Disproportionality data mining methods have been used to analyze these databases to identify signs that certain drugs may be posing unrecognized safety hazards. Frequentist methods, such as the proportional reporting ratio10, relative odds ratio11, Yule’s test12, chi-squared test13, and likelihood ratio test (LRT)14, and Bayesian methods, including the Bayesian confidence propagating neural network15, multi-item gamma Poisson shrinker16, and simplified Bayes (sB) methods15,16,17,18,19 are often used to detect drugs with previously unrecognized AE16,20,21,22,23,24,25.

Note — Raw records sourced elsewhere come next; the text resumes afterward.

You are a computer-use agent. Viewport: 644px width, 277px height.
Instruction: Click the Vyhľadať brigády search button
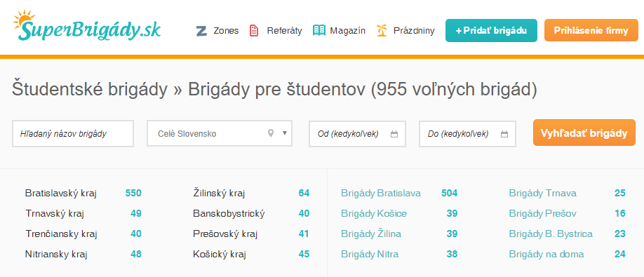tap(584, 133)
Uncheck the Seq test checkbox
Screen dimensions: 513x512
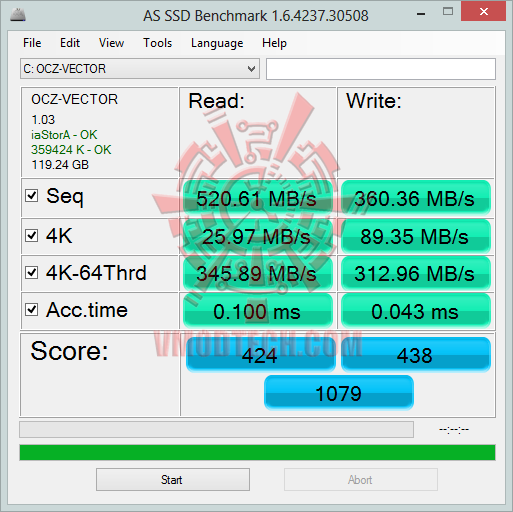pyautogui.click(x=32, y=196)
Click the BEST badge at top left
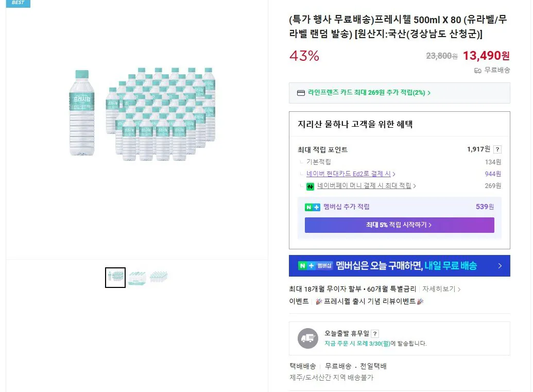Image resolution: width=533 pixels, height=392 pixels. point(18,4)
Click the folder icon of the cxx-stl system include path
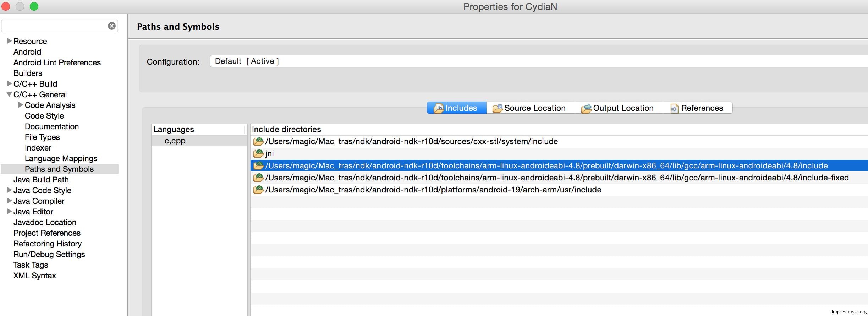This screenshot has width=868, height=316. [258, 141]
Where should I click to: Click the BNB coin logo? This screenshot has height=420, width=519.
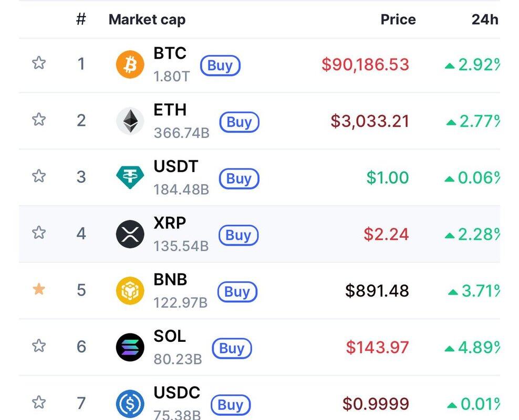[x=130, y=290]
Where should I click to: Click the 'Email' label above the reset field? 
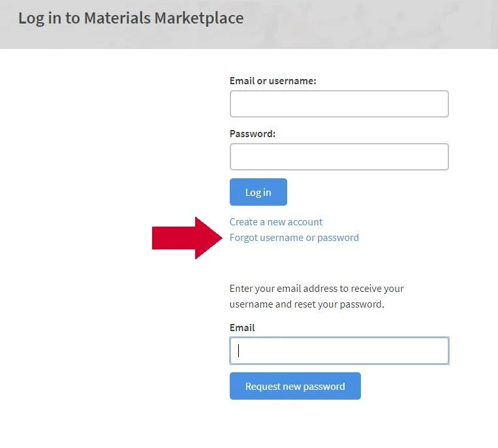click(242, 328)
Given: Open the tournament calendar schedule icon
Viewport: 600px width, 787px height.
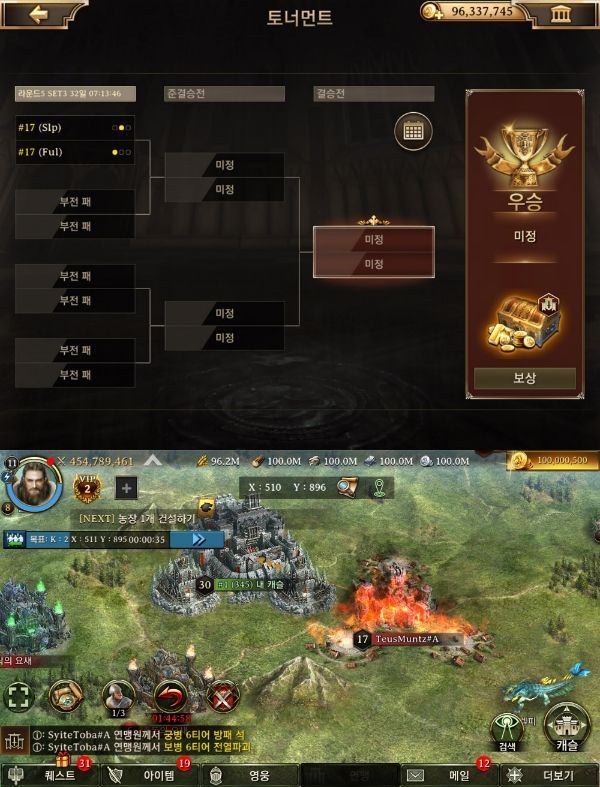Looking at the screenshot, I should pyautogui.click(x=413, y=132).
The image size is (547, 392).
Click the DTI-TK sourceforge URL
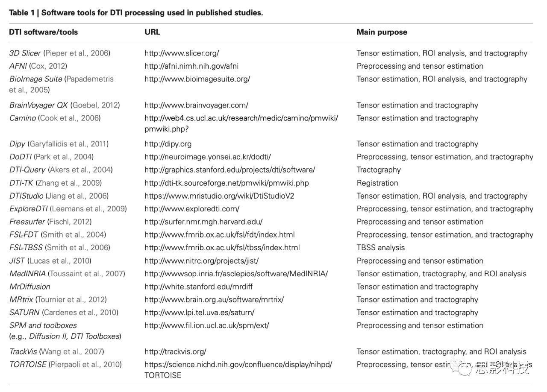pos(226,183)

In pharmacovigilance data, AE information uses adverse reaction terms, which have a hierarchical structure. For example, as shown in Fig. 1, the WHO Adverse Reaction Terminology (WHO-ART) developed for the WHO drug monitoring program has a four-level hierarchical structure. ( Owing to this type of structure, it is difficult to determine the level of AE definition that should be used during data mining. To solve the problem, tree-based scan statistics, which find signals at each level of AEs in the form of a hierarchical tree, have been proposed by Kulldorff et al.26 and have been recently used by some researchers to detect AE signals27,28,29. The tree-based scan statistic is distinct from most disproportionality methods; it is based on scan statistical theory and uses a hierarchical diagnosis tree to simultaneously assess risk at any level of granularity, adjusting for a multiple testing problem in several overlapping evaluated groups7,26,30.

Figure 1
figure 1

WHO-ART structure.

Most of these AE databases have large numbers of zero-count cells. For example, AERS data from 2006 to 2011 show that the percentage of zero-count cells by the drug ranges from 50 to 99.99%31. However, based on KAERS data from 2012 to 2016, the percentage of zero-count cells by the drug ranges from 75 to 100%. Zero-count cells may contain not only zero-valued observations from the Poisson distribution, but also true zeros, which represent theoretically impossible observations or possible but unreported observations. Data with a large number of zeros cannot be assumed to have a Poisson distribution as some zeros are true zeros. The distribution of such data is typically more dispersed than the Poisson distribution, resulting in equality between the variance and the mean of the distribution. To solve this problem, the zero-inflated Poisson (ZIP) model proposed by Lambert32 can be used. Huang et al.31,33 proposed a zero-inflated Poisson model based likelihood ratio test (ZIP-LRT) method as an extended version of LRT, a frequentist data mining method. Further, Hu et al.24 developed the zero-inflated Poisson simplified Bayes method and the zero-inflated Poisson Dirichlet process method, which are Bayesian data mining methods.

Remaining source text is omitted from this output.